Collection entries
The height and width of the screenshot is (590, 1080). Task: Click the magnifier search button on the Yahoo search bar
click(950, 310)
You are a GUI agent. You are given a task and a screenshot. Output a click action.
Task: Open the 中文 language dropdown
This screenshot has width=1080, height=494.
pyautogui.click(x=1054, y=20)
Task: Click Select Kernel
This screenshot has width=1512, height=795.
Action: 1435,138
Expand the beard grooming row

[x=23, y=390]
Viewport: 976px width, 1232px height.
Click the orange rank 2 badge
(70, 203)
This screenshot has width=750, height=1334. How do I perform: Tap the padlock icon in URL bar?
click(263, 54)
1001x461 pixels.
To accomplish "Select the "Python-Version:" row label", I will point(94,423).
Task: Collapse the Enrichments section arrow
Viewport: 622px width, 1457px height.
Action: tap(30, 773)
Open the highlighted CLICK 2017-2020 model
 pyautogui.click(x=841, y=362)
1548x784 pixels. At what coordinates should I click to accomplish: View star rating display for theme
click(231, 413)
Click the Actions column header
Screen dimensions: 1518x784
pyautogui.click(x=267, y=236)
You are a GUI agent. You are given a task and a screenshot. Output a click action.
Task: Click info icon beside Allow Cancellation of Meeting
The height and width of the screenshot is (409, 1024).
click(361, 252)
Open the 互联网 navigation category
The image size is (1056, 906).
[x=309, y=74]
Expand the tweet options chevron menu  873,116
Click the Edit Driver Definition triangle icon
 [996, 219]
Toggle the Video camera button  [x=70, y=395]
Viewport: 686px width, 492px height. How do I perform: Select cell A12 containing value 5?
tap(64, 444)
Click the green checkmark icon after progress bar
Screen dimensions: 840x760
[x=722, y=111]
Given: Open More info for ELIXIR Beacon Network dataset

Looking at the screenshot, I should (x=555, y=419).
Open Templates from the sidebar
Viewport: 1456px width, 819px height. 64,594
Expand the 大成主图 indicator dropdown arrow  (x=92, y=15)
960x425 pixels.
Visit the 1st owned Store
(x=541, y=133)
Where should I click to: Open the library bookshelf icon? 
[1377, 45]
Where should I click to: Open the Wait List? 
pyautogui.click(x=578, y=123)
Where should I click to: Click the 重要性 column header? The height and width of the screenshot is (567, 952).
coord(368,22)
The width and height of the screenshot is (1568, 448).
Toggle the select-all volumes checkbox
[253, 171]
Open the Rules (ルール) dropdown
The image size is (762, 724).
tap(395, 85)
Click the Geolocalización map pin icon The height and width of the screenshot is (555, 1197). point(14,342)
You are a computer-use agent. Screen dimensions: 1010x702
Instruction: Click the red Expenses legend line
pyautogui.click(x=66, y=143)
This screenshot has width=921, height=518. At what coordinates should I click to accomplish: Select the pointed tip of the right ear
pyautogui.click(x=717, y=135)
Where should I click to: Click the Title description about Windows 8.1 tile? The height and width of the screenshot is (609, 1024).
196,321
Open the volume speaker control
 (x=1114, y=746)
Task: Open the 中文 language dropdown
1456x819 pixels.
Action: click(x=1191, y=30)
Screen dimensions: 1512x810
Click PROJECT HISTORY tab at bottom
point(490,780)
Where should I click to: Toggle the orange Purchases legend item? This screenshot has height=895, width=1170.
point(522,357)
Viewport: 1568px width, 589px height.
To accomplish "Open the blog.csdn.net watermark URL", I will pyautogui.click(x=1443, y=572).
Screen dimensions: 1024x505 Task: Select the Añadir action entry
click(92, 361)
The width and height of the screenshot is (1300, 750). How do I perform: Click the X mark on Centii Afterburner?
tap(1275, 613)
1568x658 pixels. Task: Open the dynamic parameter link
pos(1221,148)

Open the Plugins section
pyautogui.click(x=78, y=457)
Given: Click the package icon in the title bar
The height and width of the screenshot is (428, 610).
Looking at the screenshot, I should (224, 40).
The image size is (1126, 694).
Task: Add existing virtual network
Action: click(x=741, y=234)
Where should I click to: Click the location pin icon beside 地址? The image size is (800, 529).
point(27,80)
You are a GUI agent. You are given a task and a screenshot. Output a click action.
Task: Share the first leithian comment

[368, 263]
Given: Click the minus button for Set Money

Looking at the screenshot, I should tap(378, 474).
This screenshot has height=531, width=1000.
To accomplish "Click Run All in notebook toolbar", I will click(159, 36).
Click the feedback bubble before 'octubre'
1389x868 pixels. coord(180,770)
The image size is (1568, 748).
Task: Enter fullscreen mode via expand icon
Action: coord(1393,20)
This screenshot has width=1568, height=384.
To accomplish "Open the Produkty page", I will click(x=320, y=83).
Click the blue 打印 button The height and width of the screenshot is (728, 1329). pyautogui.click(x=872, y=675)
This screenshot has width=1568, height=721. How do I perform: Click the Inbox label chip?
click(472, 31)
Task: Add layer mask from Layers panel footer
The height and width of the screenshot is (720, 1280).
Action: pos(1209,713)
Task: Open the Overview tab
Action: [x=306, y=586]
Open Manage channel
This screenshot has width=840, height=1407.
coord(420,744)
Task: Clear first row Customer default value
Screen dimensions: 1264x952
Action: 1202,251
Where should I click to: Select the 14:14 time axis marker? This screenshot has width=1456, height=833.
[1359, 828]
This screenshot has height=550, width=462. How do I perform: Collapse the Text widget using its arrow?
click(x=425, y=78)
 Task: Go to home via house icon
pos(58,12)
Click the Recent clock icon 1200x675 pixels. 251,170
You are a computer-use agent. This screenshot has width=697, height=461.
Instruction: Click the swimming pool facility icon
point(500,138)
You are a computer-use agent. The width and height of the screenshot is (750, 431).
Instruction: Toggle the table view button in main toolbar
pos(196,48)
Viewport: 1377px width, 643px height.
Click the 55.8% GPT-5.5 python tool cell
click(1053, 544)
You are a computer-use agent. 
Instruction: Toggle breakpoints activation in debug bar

--- WRITTEN TASK ---
Reproduce every line of the data above verbatim, without changing anything.

--- OUTPUT ---
The height and width of the screenshot is (590, 1080). Task: Click the magnifier search button on the Yahoo search bar
click(950, 310)
You are a GUI agent. You are given a task and a screenshot. Output a click action.
Task: Open the 中文 language dropdown
This screenshot has width=1080, height=494.
pyautogui.click(x=1054, y=20)
Task: Click Select Kernel
This screenshot has width=1512, height=795.
Action: 1435,138
Expand the beard grooming row

[x=23, y=390]
Viewport: 976px width, 1232px height.
Click the orange rank 2 badge
(70, 203)
This screenshot has width=750, height=1334. How do I perform: Tap the padlock icon in URL bar?
click(263, 54)
1001x461 pixels.
To accomplish "Select the "Python-Version:" row label", I will point(94,423).
Task: Collapse the Enrichments section arrow
Viewport: 622px width, 1457px height.
Action: tap(30, 773)
Open the highlighted CLICK 2017-2020 model
 pyautogui.click(x=841, y=362)
1548x784 pixels. At what coordinates should I click to accomplish: View star rating display for theme
click(231, 413)
Click the Actions column header
Screen dimensions: 1518x784
pyautogui.click(x=267, y=236)
You are a GUI agent. You are given a task and a screenshot. Output a click action.
Task: Click info icon beside Allow Cancellation of Meeting
The height and width of the screenshot is (409, 1024).
click(361, 252)
Open the 互联网 navigation category
The image size is (1056, 906).
[x=309, y=74]
Expand the tweet options chevron menu  873,116
Click the Edit Driver Definition triangle icon
 [996, 219]
Toggle the Video camera button  [x=70, y=395]
Viewport: 686px width, 492px height. How do I perform: Select cell A12 containing value 5?
tap(64, 444)
Click the green checkmark icon after progress bar
Screen dimensions: 840x760
[x=722, y=111]
Given: Open More info for ELIXIR Beacon Network dataset

Looking at the screenshot, I should (x=555, y=419).
Open Templates from the sidebar
Viewport: 1456px width, 819px height. 64,594
Expand the 大成主图 indicator dropdown arrow  (x=92, y=15)
960x425 pixels.
Visit the 1st owned Store
(x=541, y=133)
Where should I click to: Open the library bookshelf icon? 
[1377, 45]
Where should I click to: Open the Wait List? 
pyautogui.click(x=578, y=123)
Where should I click to: Click the 重要性 column header? The height and width of the screenshot is (567, 952).
coord(368,22)
The width and height of the screenshot is (1568, 448).
Toggle the select-all volumes checkbox
[253, 171]
Open the Rules (ルール) dropdown
The image size is (762, 724).
tap(395, 85)
Click the Geolocalización map pin icon The height and width of the screenshot is (555, 1197). point(14,342)
You are a computer-use agent. Screen dimensions: 1010x702
Instruction: Click the red Expenses legend line
pyautogui.click(x=66, y=143)
This screenshot has width=921, height=518. At what coordinates should I click to accomplish: Select the pointed tip of the right ear
pyautogui.click(x=717, y=135)
Where should I click to: Click the Title description about Windows 8.1 tile? The height and width of the screenshot is (609, 1024).
196,321
Open the volume speaker control
 (x=1114, y=746)
Task: Open the 中文 language dropdown
1456x819 pixels.
Action: click(x=1191, y=30)
Screen dimensions: 1512x810
Click PROJECT HISTORY tab at bottom
point(490,780)
Where should I click to: Toggle the orange Purchases legend item? This screenshot has height=895, width=1170.
point(522,357)
Viewport: 1568px width, 589px height.
To accomplish "Open the blog.csdn.net watermark URL", I will pyautogui.click(x=1443, y=572).
Screen dimensions: 1024x505 Task: Select the Añadir action entry
click(92, 361)
The width and height of the screenshot is (1300, 750). How do I perform: Click the X mark on Centii Afterburner?
tap(1275, 613)
1568x658 pixels. Task: Open the dynamic parameter link
pos(1221,148)

Open the Plugins section
pyautogui.click(x=78, y=457)
Given: Click the package icon in the title bar
The height and width of the screenshot is (428, 610).
Looking at the screenshot, I should (224, 40).
The image size is (1126, 694).
Task: Add existing virtual network
Action: click(x=741, y=234)
Where should I click to: Click the location pin icon beside 地址? The image size is (800, 529).
point(27,80)
You are a GUI agent. You are given a task and a screenshot. Output a click action.
Task: Share the first leithian comment

[368, 263]
Given: Click the minus button for Set Money

Looking at the screenshot, I should tap(378, 474).
This screenshot has height=531, width=1000.
To accomplish "Click Run All in notebook toolbar", I will click(159, 36).
Click the feedback bubble before 'octubre'
1389x868 pixels. coord(180,770)
The image size is (1568, 748).
Task: Enter fullscreen mode via expand icon
Action: coord(1393,20)
This screenshot has width=1568, height=384.
To accomplish "Open the Produkty page", I will click(x=320, y=83).
Click the blue 打印 button The height and width of the screenshot is (728, 1329). pyautogui.click(x=872, y=675)
This screenshot has width=1568, height=721. How do I perform: Click the Inbox label chip?
click(472, 31)
Task: Add layer mask from Layers panel footer
The height and width of the screenshot is (720, 1280).
Action: pos(1209,713)
Task: Open the Overview tab
Action: [x=306, y=586]
Open Manage channel
This screenshot has width=840, height=1407.
coord(420,744)
Task: Clear first row Customer default value
Screen dimensions: 1264x952
Action: 1202,251
Where should I click to: Select the 14:14 time axis marker? This screenshot has width=1456, height=833.
[1359, 828]
This screenshot has height=550, width=462. How do I perform: Collapse the Text widget using its arrow?
click(x=425, y=78)
 Task: Go to home via house icon
pos(58,12)
Click the Recent clock icon 1200x675 pixels. 251,170
You are a computer-use agent. This screenshot has width=697, height=461.
Instruction: Click the swimming pool facility icon
point(500,138)
You are a computer-use agent. The width and height of the screenshot is (750, 431).
Instruction: Toggle the table view button in main toolbar
pos(196,48)
Viewport: 1377px width, 643px height.
Click the 55.8% GPT-5.5 python tool cell
click(1053, 544)
You are a computer-use agent. 
Instruction: Toggle breakpoints activation in debug bar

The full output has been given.